### What is required:
Give back the lines of the entries below exactly as written, from the first line to the line holding "Task: View the 24 References link", both included, with the pictures omitted.

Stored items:
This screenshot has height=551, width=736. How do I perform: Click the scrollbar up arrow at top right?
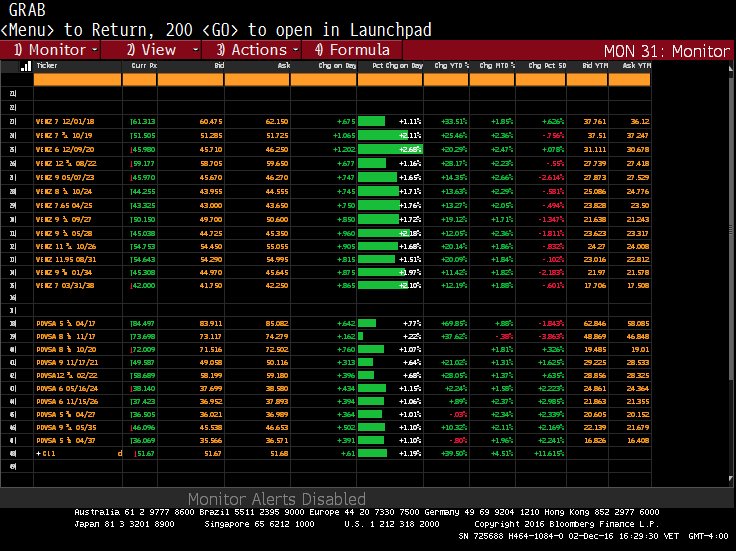[x=731, y=68]
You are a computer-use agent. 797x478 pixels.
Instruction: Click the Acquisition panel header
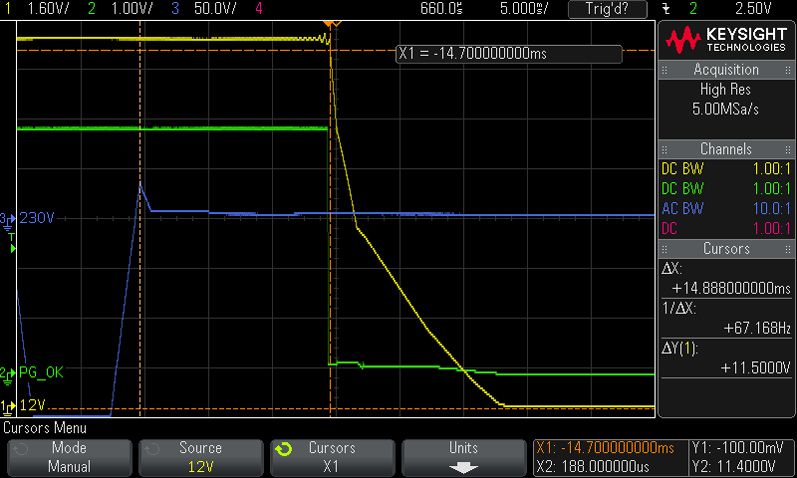726,70
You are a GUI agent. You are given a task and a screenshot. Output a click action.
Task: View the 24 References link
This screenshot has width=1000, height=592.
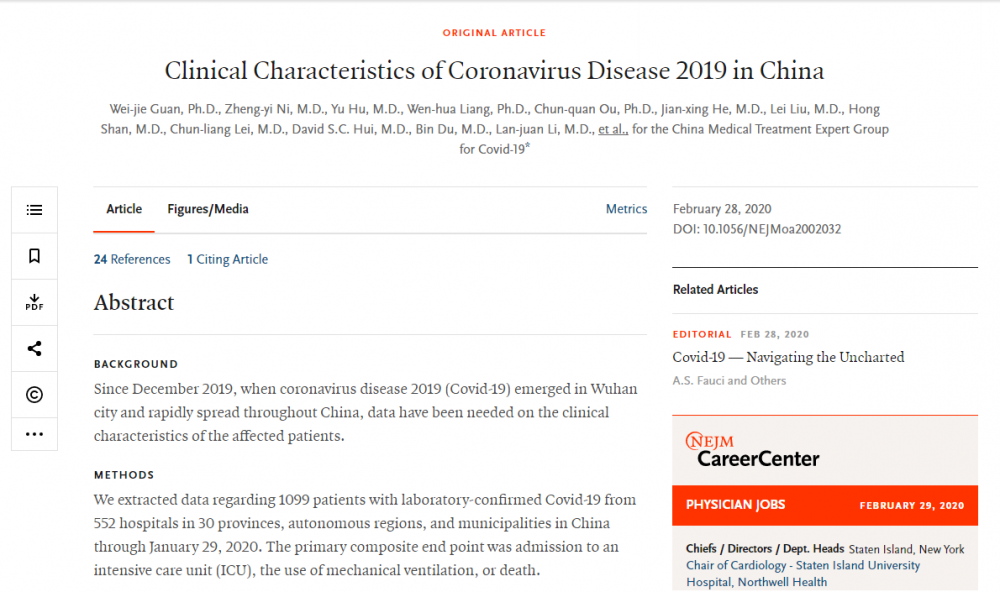132,260
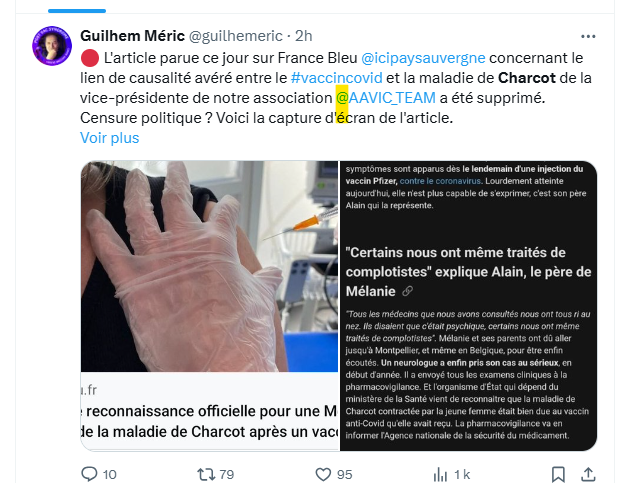Open the @icipaysauvergne mention
Image resolution: width=631 pixels, height=483 pixels.
[423, 58]
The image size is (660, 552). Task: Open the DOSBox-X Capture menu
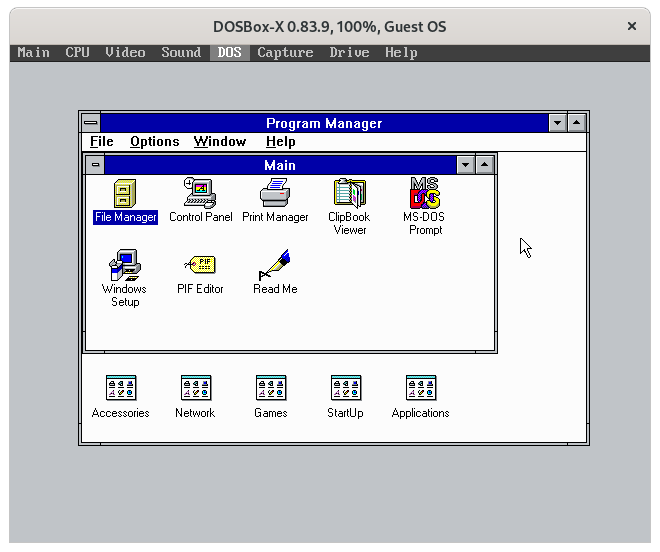point(285,52)
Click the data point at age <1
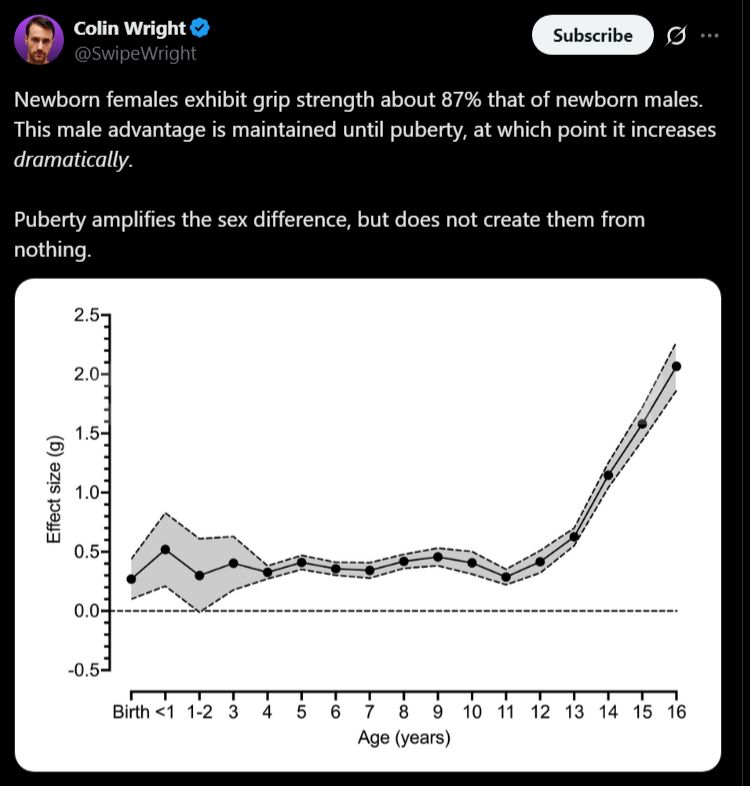750x786 pixels. (165, 549)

### Response:
This screenshot has height=551, width=736. How do I perform: Click the scrollbar up arrow at top right?
[x=731, y=68]
You are a computer-use agent. 797x478 pixels.
Instruction: Click the Acquisition panel header
726,70
You are a GUI agent. You are given a task and a screenshot. Output a click action.
Task: View the 24 References link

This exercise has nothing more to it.